Employment law update – Challenging trade union’s right to represent its member at arbitration based on its own constitution

October 1st, 2013

NUM obo Mabote v Commission for Conciliation, Mediation and Arbitration and Others (LC) (unreported case no C1010/12, 21-6-2013) (Steenkamp J).

By Moksha Naidoo

The third respondent, Kalahari Country Club (Kalahari) dismissed Mabote who, in turn, referred an unfair dismissal dispute to the Commission for Conciliation, Mediation and Arbitration (CCMA). At arbitration Mabote was represented by an official from the trade union, the National Union of Mineworkers (NUM).

Kalahari challenged the locus standi of the NUM official on the following grounds:

  • In terms of NUM’s constitution, clause 1.3 states that the union will operate in the mining, energy, construction and allied industries. Clause 2.1 states that membership is open for employees working within the above-mentioned industries. Further to this, its constitution defines mining, energy, construction and allied industries as industries engaged in mining, extracting, processing or refining minerals, including those workplaces, services and operations that are ancillary or incidental to the mining industry.
  • Kalahari forms part of the hospitality industry in that it operates as a restaurant and bar.
  • As NUM’s constitution does not include in its scope the hospitality industry, it does not have the necessary locus standi to represent those employed in such an industry, more particularly Mabote in this matter.

At the proceedings Kalahari’s constitution was also presented and it recorded the following:

  • ‘Kalahari Country Club’ is defined as ‘the Kalahari Country Club of Sishen Iron Ore Mine’.
  • The chairman of the club is the general manager of Sishen Iron Ore Mine.
  • Sishen Iron Ore Mine’s aim with regard to Kalahari is for the latter to provide, among other services, an environment that is conducive to promote health and good relationships outside the workplace.
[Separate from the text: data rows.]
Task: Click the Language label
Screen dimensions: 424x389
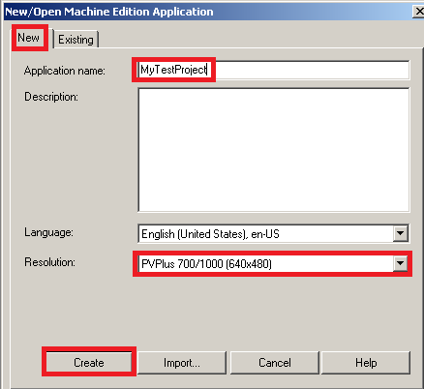Action: (x=48, y=232)
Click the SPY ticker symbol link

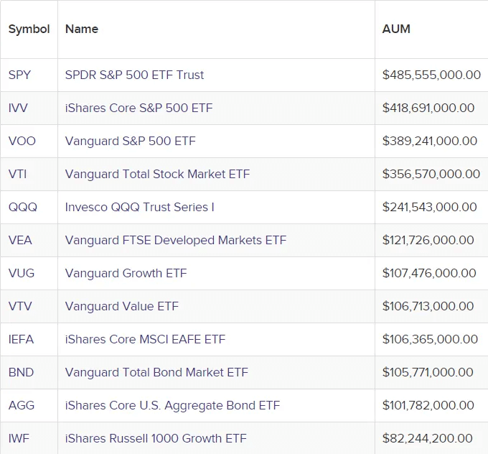(x=19, y=75)
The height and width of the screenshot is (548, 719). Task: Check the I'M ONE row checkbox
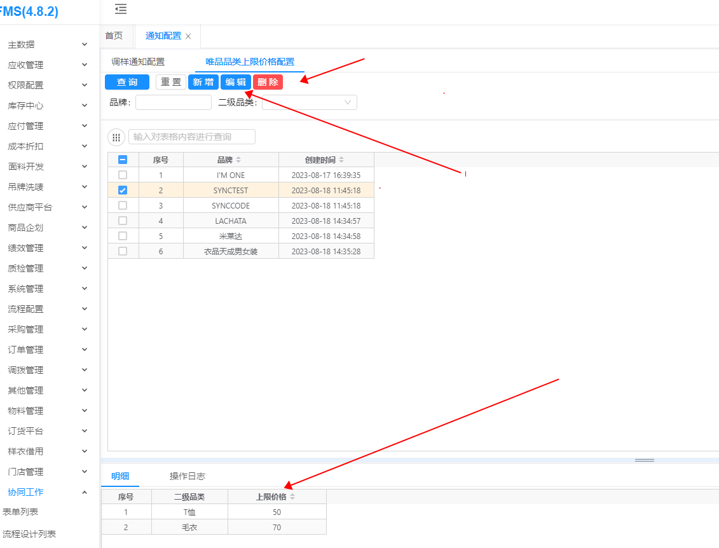pyautogui.click(x=123, y=175)
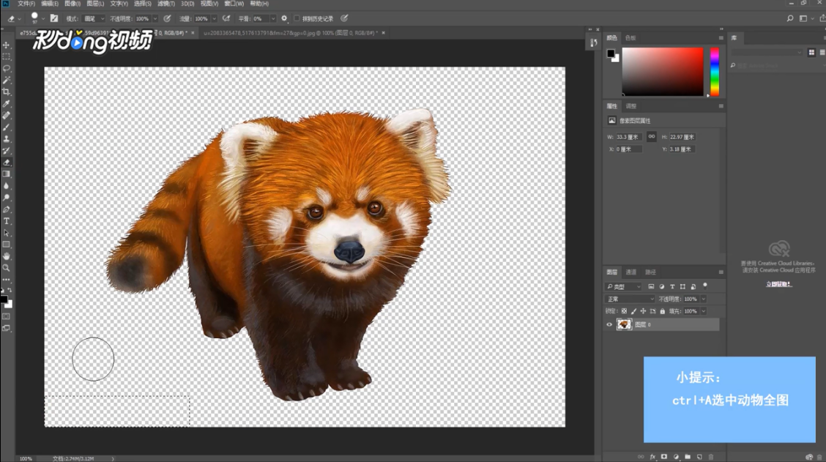Viewport: 826px width, 462px height.
Task: Open the 滤镜(T) menu
Action: click(x=166, y=4)
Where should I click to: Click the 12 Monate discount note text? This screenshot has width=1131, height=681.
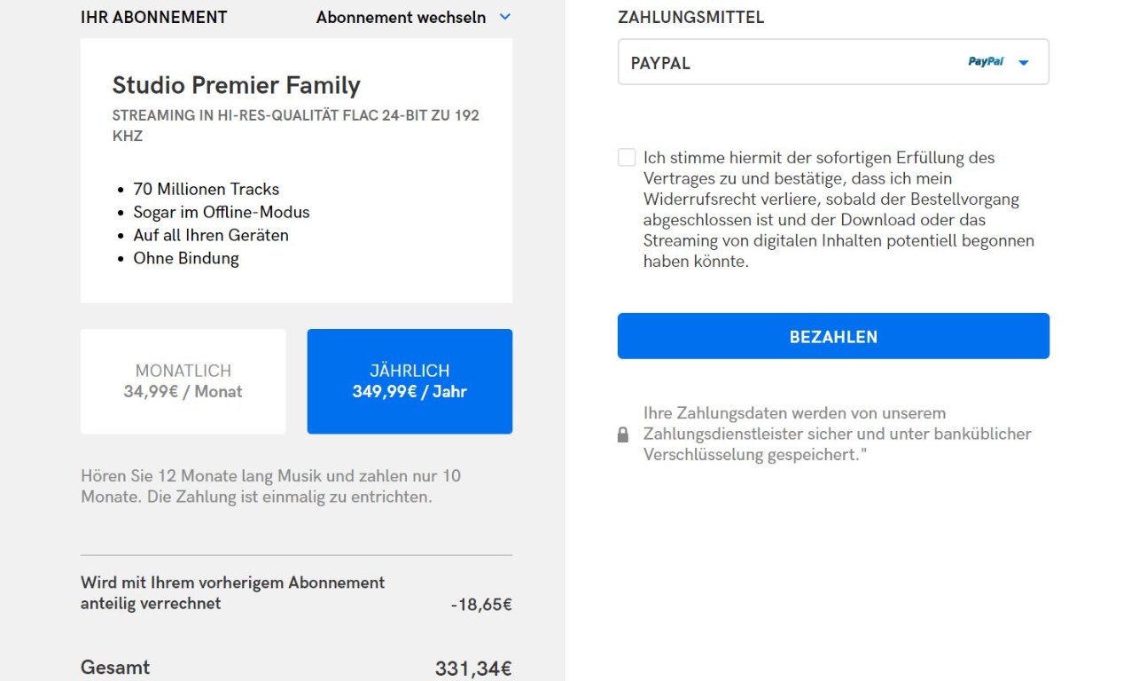click(x=270, y=486)
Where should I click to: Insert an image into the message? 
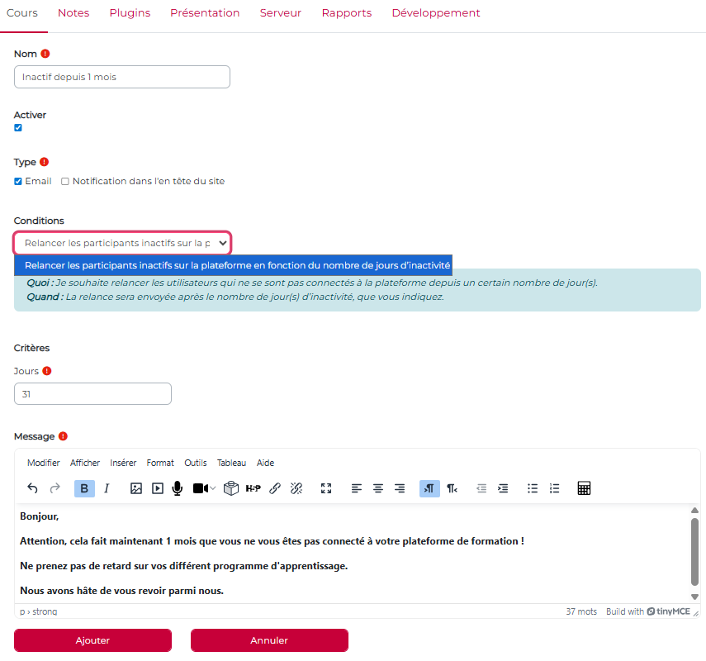pyautogui.click(x=136, y=488)
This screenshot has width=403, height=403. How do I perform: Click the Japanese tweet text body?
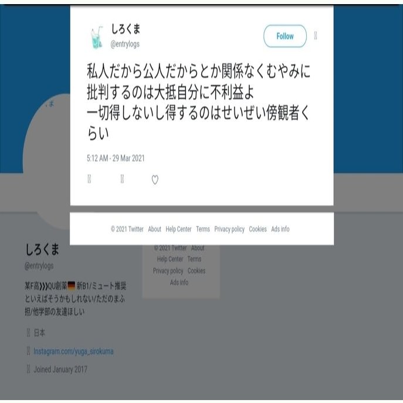tap(198, 102)
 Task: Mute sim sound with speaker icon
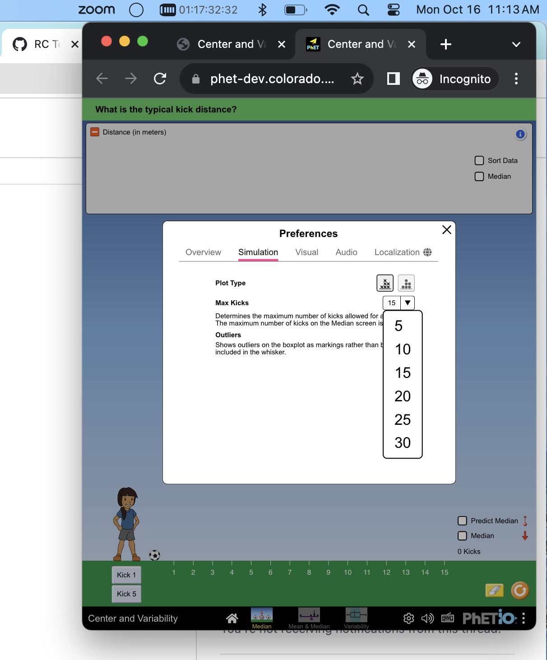[x=427, y=618]
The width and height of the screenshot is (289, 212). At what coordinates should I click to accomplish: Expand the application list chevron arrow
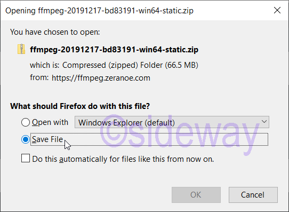coord(264,122)
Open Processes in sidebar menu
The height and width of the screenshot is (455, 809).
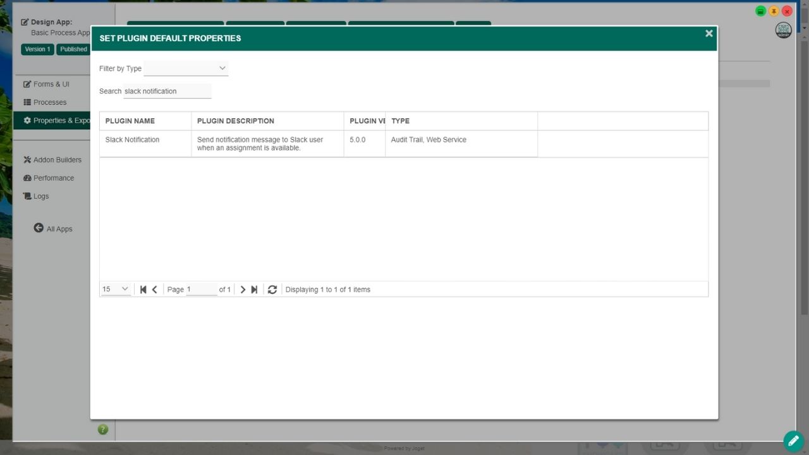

In his award the arbitrator accepted that NUM does not operate in, nor was a part of the hospitality industry that Kalahari fell within and as such, lacked the necessary locus standi to represent Mabote at the proceedings.

On review, NUM argued that the arbitrator exceeded his powers by enquiring into the scope of the union.

The court considered s 4(1)(b) of the Labour Relations Act 66 of 1995, under the heading ‘Employees’ right to freedom of association’ that states:

‘(1) Every employee has the right – (a) to participate in forming a trade union or federation of trade unions; and (b) to join a trade union, subject to its constitution (my bold text).

The court went on to examine CCMA r 25 dealing with representation at the CCMA and s 200 of the LRA.

The relevant portion of r 25 (1)(b)(iii) reads: ‘In any arbitration proceedings, a party to the dispute may appear in person or be represented only by: … (iii) any member, office bearer or official of that party’s registered trade union or a registered employers’ organisation.’

Section 200 reads: ‘Representation of employees or employers – (1) A registered trade union or registered employers’ organisation may act in any one or more of the following capacities in any dispute to which any of its members is a party –

(a)     in its own interest;

(b)     on behalf of any of its members;

(c)     in the interest of any of its members.

(2) A registered trade union or a registered employers’ organisation is entitled to be a party to any proceedings in terms of this Act if one or more of its members is a party to those proceedings.’

With regard to s 4(1)(b) and with specific reference to the phrase ‘subject to its constitution’ the court held that such a restriction could only have been intended to speak to the trade union’s prerogative to allow an employee membership into the union and not to be interpreted as a third party denying an employee the right to be represented by a trade union based on the union’s own constitution.

Continuing on this point Steenkamp J held the following: ‘The NUM constitution makes it clear that eligibility for membership is “subject to the approval of the branch committee which has jurisdiction”. It is up to the union and its branch committee to deal with any challenge to membership. It is not for an employer to interfere with the internal decisions of a trade union as to whom to allow to become a member.’

The court further held: ‘A purposive approach to the interpretation of the LRA is mandated by section 1, read with section 3(a) of the LRA. The Labour Appeal Court has emphasised the link between the purposes of the Act and section 23 of the Constitution, adding that if the LRA is to achieve its constitutional goals, courts have to be vigilant to safeguard those employees who are particularly vulnerable to exploitation. In holding that the employee could not be represented by the NUM, the commissioner exceeded his powers. The employee was entitled to be represented by an official of the NUM, his registered trade union, in terms of CCMA rule 25(1)(b)(iii).’

The ruling was set aside and substituted with a finding that Mabote was entitled to be represented by a NUM official. The matter was remitted to the CCMA to appoint another commissioner to hear the merits of the dispute.

Note: Unreported cases at date of publication may have subsequently been reported.

Moksha Naidoo BA (Wits) LLB (UKZN) is an advocate at the Johannesburg Bar.